Traditional (banking model):
“A greedy algorithm makes the locally optimal choice at each stage. Here’s the activity selection algorithm: sort by end time, select non-conflicting meetings. Memorize this. Here’s the proof by exchange argument. Apply to homework problems.”
Problem-posing approach:
“You manage a conference room with conflicting meeting requests. How do you maximize usage? What strategy feels right? Let’s try ’earliest start time’—here’s a counterexample. What about ‘shortest duration’—another counterexample. What if we think about which choice leaves the most flexibility? Ah! ‘Earliest end time’ makes sense—let’s see if we can prove it works…”
The difference: Students discover greedy strategies by exploring what works and what fails. They develop intuition for when to try greedy approaches and how to prove correctness. The exchange argument emerges as a natural way to formalize the intuition that “if optimal solution differs, we can swap to our greedy choice.”
Curriculum placement:
- Week 2-3 for graduate courses (after divide-and-conquer, alongside or before DP)
- Week 3-4 for advanced undergraduate
Prerequisites check: Students should understand:
- Basic algorithm analysis
- Proof by contradiction and induction
- Graph terminology (for MST and shortest paths)
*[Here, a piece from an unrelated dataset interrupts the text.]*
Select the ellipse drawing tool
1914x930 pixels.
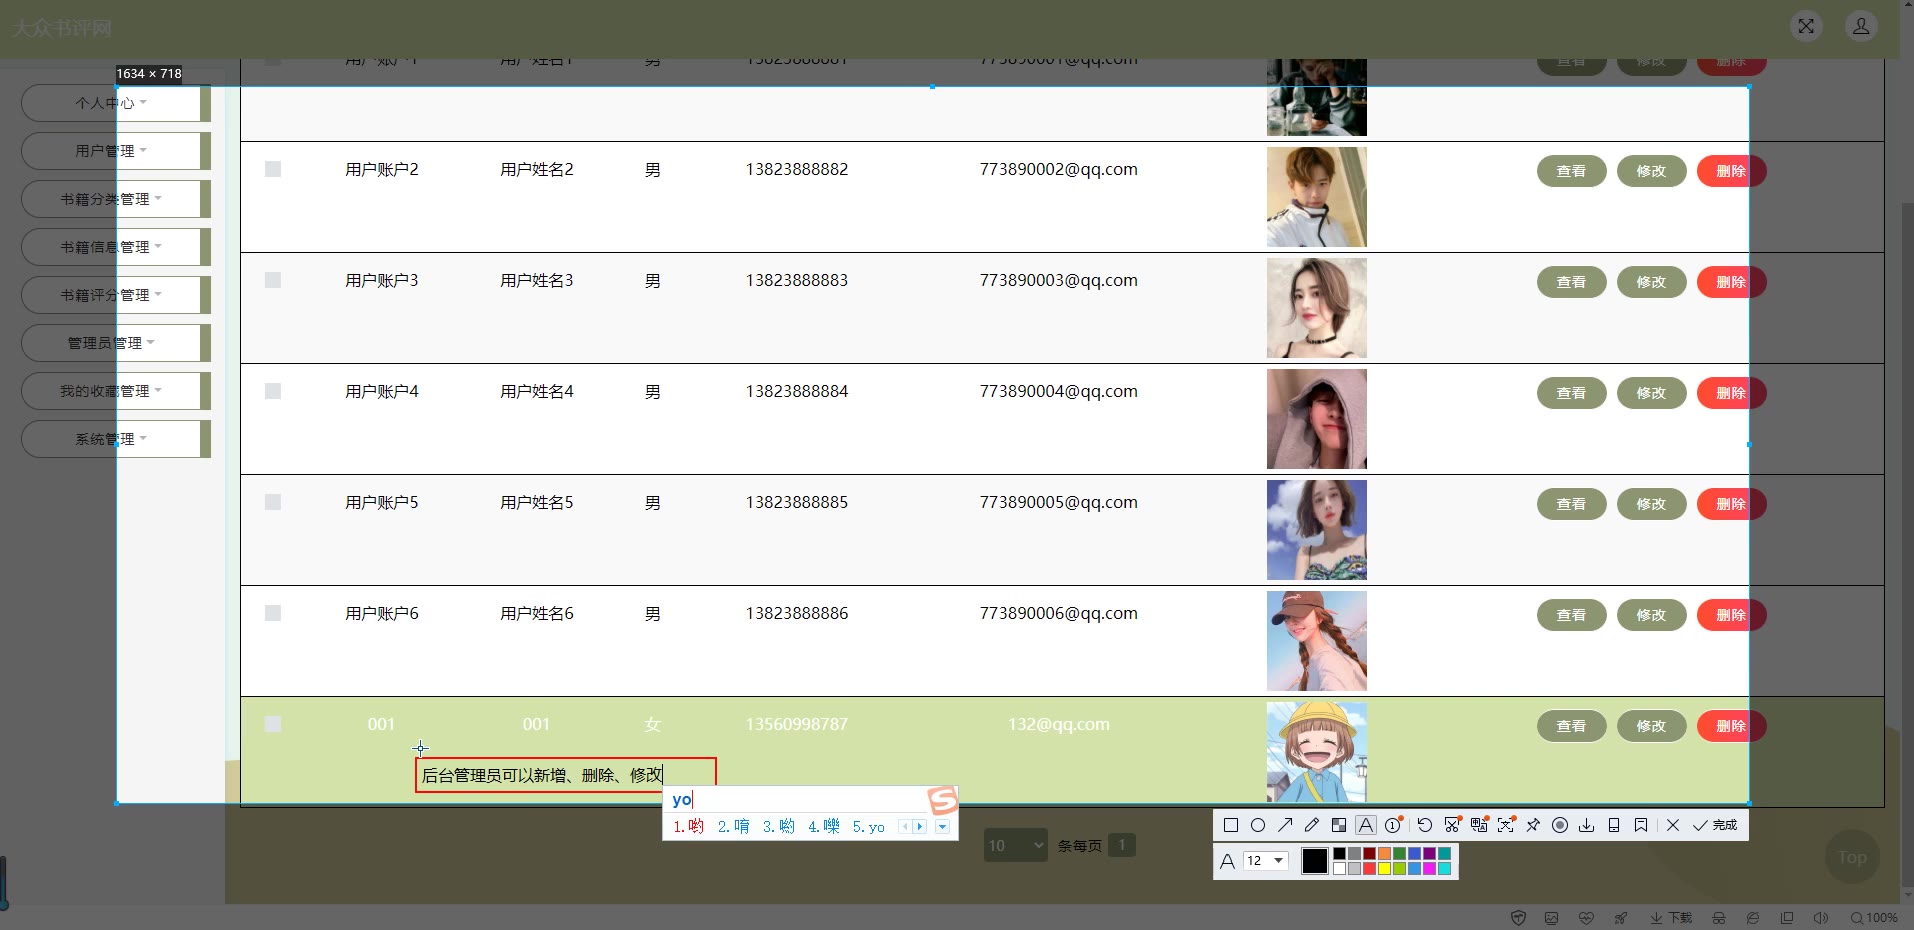[x=1258, y=825]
Why early: Greedy algorithms are conceptually simple and provide excellent practice for proof techniques (especially exchange arguments). They also motivate dynamic programming—when students see greedy fail (0/1 knapsack, weighted interval scheduling), they ask “what technique handles this?” and DP emerges as the answer.
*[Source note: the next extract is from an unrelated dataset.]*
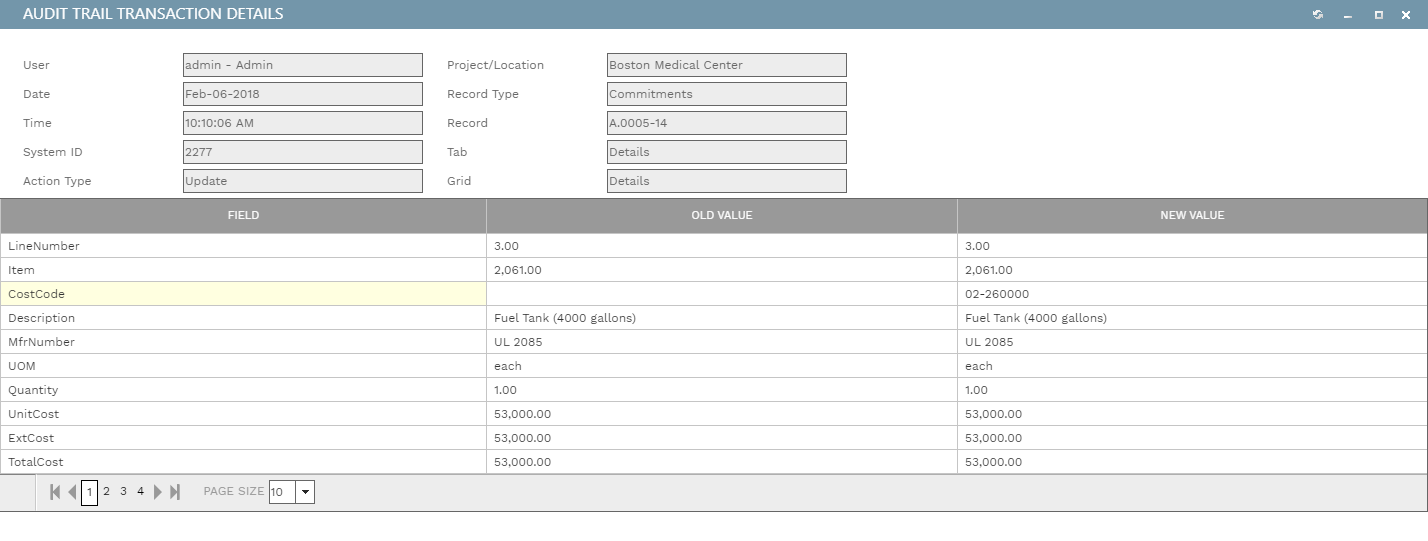Jump to the last page of results
The width and height of the screenshot is (1428, 541).
pos(175,492)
Pedagogical note: Start with activity selection (clean example with visual intuition). Then Huffman (more complex but compelling application). Then MST (connects to graphs, has multiple valid greedy strategies). Prove at least one algorithm rigorously with exchange argument so students see the technique.
Ready for students? ✓ Yes - strong motivation through real-world applications, clear progression from simple to complex, emphasis on proof techniques, contrasts with DP to clarify when each approach applies.